##### DATA PROVIDED

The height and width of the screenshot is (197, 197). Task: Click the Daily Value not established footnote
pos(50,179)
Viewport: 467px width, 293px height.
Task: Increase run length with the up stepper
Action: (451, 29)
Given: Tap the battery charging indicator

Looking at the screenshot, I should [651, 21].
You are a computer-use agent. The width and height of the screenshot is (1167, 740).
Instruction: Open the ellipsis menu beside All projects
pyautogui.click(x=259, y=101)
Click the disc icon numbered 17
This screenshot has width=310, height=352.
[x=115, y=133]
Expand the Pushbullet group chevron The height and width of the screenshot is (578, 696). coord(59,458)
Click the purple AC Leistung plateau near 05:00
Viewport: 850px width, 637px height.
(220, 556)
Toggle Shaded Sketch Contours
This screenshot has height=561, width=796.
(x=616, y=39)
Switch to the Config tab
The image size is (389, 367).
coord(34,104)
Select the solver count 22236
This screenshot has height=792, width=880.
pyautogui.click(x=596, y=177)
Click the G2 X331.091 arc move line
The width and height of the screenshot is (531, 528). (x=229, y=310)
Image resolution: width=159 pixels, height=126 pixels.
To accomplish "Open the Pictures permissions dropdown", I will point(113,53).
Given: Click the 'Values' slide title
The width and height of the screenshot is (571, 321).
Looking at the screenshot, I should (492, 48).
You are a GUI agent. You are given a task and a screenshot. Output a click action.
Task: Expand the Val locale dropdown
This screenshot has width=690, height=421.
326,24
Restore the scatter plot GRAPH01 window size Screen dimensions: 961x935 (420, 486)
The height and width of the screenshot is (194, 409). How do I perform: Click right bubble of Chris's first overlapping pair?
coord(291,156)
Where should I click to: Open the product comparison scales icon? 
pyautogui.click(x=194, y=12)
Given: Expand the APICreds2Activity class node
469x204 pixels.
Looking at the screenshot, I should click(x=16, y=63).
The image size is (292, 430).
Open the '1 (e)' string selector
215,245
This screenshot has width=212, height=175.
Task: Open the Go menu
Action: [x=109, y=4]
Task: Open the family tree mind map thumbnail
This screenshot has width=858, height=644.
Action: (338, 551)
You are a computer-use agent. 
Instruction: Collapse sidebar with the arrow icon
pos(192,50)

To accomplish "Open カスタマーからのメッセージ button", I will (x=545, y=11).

##########

_PROBLEM STATEMENT_
Please retype the data above exactly, including every line.

_ANSWER SPACE_
The height and width of the screenshot is (197, 197). Task: Click the Daily Value not established footnote
pos(50,179)
Viewport: 467px width, 293px height.
Task: Increase run length with the up stepper
Action: (451, 29)
Given: Tap the battery charging indicator

Looking at the screenshot, I should [651, 21].
You are a computer-use agent. The width and height of the screenshot is (1167, 740).
Instruction: Open the ellipsis menu beside All projects
pyautogui.click(x=259, y=101)
Click the disc icon numbered 17
This screenshot has width=310, height=352.
[x=115, y=133]
Expand the Pushbullet group chevron The height and width of the screenshot is (578, 696). coord(59,458)
Click the purple AC Leistung plateau near 05:00
Viewport: 850px width, 637px height.
(220, 556)
Toggle Shaded Sketch Contours
This screenshot has height=561, width=796.
(x=616, y=39)
Switch to the Config tab
The image size is (389, 367).
coord(34,104)
Select the solver count 22236
This screenshot has height=792, width=880.
pyautogui.click(x=596, y=177)
Click the G2 X331.091 arc move line
The width and height of the screenshot is (531, 528). (x=229, y=310)
Image resolution: width=159 pixels, height=126 pixels.
To accomplish "Open the Pictures permissions dropdown", I will point(113,53).
Given: Click the 'Values' slide title
The width and height of the screenshot is (571, 321).
Looking at the screenshot, I should (492, 48).
You are a GUI agent. You are given a task and a screenshot. Output a click action.
Task: Expand the Val locale dropdown
This screenshot has width=690, height=421.
326,24
Restore the scatter plot GRAPH01 window size Screen dimensions: 961x935 (420, 486)
The height and width of the screenshot is (194, 409). How do I perform: Click right bubble of Chris's first overlapping pair?
coord(291,156)
Where should I click to: Open the product comparison scales icon? 
pyautogui.click(x=194, y=12)
Given: Expand the APICreds2Activity class node
469x204 pixels.
Looking at the screenshot, I should click(x=16, y=63).
The image size is (292, 430).
Open the '1 (e)' string selector
215,245
This screenshot has width=212, height=175.
Task: Open the Go menu
Action: [x=109, y=4]
Task: Open the family tree mind map thumbnail
This screenshot has width=858, height=644.
Action: (338, 551)
You are a computer-use agent. 
Instruction: Collapse sidebar with the arrow icon
pos(192,50)

To accomplish "Open カスタマーからのメッセージ button", I will (x=545, y=11).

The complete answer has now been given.